**Dataset entries**
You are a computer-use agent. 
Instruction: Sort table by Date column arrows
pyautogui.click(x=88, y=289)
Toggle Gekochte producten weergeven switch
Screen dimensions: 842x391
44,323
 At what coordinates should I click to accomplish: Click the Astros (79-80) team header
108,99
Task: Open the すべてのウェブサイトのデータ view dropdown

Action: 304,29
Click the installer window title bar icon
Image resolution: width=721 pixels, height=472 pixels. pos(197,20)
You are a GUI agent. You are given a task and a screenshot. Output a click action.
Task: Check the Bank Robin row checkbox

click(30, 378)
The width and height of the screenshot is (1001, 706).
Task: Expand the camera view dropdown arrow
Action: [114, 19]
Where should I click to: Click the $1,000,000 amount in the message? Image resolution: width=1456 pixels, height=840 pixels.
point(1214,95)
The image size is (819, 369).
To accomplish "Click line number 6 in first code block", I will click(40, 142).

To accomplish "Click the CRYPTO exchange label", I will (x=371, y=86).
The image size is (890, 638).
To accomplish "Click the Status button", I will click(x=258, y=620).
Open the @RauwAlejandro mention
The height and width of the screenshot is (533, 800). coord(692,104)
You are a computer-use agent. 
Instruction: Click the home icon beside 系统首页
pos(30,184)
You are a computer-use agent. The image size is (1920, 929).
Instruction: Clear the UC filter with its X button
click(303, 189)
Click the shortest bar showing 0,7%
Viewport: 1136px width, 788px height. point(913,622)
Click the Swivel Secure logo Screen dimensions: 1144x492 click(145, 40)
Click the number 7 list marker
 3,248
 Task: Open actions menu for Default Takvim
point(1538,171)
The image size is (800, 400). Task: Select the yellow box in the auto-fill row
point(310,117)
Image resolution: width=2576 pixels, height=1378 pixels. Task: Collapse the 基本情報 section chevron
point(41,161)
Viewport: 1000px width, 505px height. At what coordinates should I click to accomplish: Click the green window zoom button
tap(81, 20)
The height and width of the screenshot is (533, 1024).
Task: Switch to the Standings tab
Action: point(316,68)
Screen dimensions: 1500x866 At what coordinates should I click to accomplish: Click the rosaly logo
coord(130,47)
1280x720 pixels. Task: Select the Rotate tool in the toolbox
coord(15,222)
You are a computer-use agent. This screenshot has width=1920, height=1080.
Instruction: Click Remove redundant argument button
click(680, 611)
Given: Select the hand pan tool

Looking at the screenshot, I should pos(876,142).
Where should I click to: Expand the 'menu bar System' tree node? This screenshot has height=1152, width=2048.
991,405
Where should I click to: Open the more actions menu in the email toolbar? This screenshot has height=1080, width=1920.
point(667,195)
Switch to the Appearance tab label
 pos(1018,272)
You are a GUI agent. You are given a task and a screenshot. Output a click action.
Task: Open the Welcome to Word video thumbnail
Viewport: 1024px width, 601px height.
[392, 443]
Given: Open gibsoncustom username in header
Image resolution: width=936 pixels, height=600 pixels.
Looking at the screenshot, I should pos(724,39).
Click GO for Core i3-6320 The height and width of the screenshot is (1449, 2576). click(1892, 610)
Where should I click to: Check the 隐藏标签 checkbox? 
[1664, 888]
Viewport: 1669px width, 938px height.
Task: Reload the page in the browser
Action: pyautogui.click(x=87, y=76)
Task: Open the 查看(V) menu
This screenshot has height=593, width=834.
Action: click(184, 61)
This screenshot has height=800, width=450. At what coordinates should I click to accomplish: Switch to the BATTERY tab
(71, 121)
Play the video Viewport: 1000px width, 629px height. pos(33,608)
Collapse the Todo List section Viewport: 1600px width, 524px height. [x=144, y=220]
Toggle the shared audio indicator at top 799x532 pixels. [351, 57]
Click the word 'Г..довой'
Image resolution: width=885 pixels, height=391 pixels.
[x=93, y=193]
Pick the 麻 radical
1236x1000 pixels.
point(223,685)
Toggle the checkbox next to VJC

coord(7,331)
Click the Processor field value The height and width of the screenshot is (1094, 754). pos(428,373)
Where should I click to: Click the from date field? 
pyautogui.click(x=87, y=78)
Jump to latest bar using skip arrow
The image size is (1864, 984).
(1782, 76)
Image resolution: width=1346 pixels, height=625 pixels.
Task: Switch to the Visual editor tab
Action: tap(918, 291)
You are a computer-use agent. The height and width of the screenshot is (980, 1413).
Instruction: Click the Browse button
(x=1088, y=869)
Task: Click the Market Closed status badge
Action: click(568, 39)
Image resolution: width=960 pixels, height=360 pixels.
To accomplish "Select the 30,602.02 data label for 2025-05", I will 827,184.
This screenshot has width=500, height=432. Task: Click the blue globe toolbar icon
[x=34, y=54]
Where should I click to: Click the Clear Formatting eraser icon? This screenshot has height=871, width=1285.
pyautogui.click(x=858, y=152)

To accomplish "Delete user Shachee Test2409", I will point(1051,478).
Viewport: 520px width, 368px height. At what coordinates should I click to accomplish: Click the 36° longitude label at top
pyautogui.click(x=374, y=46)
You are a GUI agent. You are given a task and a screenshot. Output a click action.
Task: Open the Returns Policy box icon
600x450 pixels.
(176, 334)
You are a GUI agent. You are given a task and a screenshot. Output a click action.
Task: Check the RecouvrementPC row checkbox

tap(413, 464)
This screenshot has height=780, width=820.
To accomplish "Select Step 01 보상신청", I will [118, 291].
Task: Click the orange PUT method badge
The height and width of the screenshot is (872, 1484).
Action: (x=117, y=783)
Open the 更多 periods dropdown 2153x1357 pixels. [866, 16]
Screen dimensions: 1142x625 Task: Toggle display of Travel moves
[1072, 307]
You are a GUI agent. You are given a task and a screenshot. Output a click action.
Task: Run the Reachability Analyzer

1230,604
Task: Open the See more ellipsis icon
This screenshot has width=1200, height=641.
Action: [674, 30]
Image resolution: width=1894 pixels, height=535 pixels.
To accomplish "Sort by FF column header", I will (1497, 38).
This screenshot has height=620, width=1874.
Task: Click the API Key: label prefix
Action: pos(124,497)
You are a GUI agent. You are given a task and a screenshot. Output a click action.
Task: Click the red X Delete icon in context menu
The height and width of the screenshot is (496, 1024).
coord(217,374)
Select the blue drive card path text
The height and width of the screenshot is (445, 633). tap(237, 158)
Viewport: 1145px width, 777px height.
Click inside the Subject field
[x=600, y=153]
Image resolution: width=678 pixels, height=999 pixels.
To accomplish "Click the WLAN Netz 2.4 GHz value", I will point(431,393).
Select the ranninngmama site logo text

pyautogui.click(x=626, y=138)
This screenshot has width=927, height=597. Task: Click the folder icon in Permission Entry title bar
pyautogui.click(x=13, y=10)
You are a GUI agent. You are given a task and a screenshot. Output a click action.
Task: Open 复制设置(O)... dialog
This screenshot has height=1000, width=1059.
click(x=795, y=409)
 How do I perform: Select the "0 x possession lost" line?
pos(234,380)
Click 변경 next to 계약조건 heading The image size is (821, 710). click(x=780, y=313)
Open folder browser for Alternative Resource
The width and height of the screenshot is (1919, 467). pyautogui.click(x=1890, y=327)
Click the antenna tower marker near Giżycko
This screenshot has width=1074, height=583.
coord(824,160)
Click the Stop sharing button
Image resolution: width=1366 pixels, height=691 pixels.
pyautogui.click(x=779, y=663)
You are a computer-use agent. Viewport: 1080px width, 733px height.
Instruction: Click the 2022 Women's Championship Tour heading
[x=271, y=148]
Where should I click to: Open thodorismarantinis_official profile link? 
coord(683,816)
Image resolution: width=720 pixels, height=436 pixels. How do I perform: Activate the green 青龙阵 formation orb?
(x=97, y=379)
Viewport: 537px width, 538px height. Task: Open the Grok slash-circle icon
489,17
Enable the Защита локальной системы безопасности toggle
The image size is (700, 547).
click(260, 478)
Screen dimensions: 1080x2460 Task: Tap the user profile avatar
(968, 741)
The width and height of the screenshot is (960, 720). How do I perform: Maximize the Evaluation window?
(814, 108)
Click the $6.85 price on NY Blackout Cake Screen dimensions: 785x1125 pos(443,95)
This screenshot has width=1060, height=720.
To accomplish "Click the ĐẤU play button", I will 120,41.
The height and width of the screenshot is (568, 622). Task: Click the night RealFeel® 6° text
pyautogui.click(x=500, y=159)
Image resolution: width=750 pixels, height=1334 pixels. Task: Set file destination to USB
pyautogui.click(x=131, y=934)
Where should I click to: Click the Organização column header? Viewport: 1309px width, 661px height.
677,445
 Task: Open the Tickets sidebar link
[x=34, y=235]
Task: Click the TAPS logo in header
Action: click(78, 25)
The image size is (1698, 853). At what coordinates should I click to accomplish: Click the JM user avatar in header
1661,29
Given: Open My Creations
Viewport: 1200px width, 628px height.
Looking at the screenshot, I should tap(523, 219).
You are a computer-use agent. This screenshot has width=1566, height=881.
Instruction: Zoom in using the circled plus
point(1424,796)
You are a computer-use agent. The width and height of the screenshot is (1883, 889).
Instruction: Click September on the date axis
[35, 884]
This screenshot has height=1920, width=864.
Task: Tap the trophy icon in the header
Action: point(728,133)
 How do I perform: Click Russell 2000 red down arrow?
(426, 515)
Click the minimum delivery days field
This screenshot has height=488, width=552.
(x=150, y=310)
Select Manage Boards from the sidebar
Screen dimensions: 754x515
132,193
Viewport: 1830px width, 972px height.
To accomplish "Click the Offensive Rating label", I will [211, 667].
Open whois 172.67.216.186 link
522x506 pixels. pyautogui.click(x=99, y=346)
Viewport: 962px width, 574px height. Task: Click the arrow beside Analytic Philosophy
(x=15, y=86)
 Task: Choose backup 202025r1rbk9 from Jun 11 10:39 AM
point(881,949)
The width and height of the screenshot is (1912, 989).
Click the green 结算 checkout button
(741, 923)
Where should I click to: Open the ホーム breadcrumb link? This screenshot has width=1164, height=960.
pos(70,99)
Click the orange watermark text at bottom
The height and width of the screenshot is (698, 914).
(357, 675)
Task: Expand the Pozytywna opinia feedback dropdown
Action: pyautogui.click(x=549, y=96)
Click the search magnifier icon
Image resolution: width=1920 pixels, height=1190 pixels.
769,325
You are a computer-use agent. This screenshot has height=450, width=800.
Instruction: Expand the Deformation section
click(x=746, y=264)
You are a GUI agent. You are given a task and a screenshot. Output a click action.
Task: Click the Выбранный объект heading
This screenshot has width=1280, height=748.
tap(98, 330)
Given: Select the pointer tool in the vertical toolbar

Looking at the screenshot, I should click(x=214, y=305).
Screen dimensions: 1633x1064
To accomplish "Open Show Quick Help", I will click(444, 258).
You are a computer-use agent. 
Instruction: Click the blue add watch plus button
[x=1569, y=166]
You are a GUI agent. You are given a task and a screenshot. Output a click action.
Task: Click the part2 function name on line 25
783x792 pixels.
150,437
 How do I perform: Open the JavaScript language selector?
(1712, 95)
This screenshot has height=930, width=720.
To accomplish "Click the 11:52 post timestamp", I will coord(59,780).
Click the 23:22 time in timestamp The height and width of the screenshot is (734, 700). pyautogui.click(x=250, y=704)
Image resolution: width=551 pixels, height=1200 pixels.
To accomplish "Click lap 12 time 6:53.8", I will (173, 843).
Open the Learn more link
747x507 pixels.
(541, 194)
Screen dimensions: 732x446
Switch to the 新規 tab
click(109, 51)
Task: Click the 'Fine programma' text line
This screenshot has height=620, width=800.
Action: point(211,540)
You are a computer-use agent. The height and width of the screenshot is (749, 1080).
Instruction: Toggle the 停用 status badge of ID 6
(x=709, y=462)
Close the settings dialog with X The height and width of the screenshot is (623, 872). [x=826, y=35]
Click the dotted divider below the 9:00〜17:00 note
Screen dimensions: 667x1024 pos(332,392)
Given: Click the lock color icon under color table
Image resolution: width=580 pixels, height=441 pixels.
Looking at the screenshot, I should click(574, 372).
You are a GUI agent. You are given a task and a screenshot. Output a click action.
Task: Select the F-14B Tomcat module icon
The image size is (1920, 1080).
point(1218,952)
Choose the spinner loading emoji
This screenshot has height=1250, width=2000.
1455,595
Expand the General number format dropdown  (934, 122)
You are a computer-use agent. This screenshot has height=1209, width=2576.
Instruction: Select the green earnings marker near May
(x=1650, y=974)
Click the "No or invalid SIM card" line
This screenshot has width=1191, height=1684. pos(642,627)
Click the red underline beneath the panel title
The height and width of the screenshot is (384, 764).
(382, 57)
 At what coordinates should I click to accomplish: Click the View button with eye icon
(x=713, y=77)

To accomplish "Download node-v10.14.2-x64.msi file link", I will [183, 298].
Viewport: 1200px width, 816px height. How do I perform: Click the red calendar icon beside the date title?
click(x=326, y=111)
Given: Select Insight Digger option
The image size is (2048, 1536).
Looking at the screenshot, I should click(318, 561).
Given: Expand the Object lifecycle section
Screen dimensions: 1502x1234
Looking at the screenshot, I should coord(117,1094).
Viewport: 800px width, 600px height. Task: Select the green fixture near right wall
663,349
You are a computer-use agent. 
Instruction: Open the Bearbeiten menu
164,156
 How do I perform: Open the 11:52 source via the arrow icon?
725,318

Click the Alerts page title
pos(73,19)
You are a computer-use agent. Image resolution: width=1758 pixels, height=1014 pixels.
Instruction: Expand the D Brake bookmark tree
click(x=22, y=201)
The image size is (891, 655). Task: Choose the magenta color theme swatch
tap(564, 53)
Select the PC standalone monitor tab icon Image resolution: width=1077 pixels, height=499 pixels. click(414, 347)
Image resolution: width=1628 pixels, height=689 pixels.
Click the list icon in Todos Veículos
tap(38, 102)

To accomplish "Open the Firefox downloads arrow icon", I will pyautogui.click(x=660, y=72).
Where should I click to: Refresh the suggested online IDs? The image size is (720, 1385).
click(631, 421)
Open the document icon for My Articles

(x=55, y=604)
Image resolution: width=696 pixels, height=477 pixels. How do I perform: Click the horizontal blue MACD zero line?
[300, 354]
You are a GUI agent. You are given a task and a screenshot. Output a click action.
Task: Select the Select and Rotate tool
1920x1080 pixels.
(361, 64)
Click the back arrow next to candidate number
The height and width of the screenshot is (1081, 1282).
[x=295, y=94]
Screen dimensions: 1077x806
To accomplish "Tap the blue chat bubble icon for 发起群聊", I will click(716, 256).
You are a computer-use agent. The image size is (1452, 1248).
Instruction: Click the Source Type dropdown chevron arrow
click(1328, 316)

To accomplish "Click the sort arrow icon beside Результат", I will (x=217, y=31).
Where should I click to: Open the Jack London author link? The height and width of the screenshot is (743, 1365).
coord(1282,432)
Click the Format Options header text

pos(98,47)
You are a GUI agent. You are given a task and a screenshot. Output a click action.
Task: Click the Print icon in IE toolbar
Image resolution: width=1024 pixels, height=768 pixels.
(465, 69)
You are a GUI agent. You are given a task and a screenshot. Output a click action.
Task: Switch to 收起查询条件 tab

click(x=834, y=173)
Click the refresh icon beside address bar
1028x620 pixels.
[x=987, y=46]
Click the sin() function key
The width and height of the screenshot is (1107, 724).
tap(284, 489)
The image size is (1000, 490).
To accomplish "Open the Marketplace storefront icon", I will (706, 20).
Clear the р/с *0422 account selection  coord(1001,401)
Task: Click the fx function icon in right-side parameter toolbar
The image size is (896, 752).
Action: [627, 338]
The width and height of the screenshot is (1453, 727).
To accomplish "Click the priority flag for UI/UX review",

**Aim of the task**
Reproduce word for word the part of the material that opens with its first line and closes with the line containing "Image resolution: width=721". Include both of those lines.

**Answer to this task**
You are a computer-use agent. 
Instruction: Sort table by Date column arrows
pyautogui.click(x=88, y=289)
Toggle Gekochte producten weergeven switch
Screen dimensions: 842x391
44,323
 At what coordinates should I click to accomplish: Click the Astros (79-80) team header
108,99
Task: Open the すべてのウェブサイトのデータ view dropdown

Action: 304,29
Click the installer window title bar icon
Image resolution: width=721 pixels, height=472 pixels. pos(197,20)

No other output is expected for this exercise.